*Problem:* Each record should appear again in the response exactly as it does in the original.

*Data supplied:*
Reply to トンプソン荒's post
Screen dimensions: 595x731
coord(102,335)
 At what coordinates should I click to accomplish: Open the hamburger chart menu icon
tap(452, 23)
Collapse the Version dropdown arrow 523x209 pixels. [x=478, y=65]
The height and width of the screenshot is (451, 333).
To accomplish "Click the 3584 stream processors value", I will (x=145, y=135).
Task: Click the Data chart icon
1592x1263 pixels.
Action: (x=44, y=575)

*Written response:*
Reply to トンプソン荒's post
Screen dimensions: 595x731
coord(102,335)
 At what coordinates should I click to accomplish: Open the hamburger chart menu icon
tap(452, 23)
Collapse the Version dropdown arrow 523x209 pixels. [x=478, y=65]
The height and width of the screenshot is (451, 333).
To accomplish "Click the 3584 stream processors value", I will (x=145, y=135).
Task: Click the Data chart icon
1592x1263 pixels.
Action: (x=44, y=575)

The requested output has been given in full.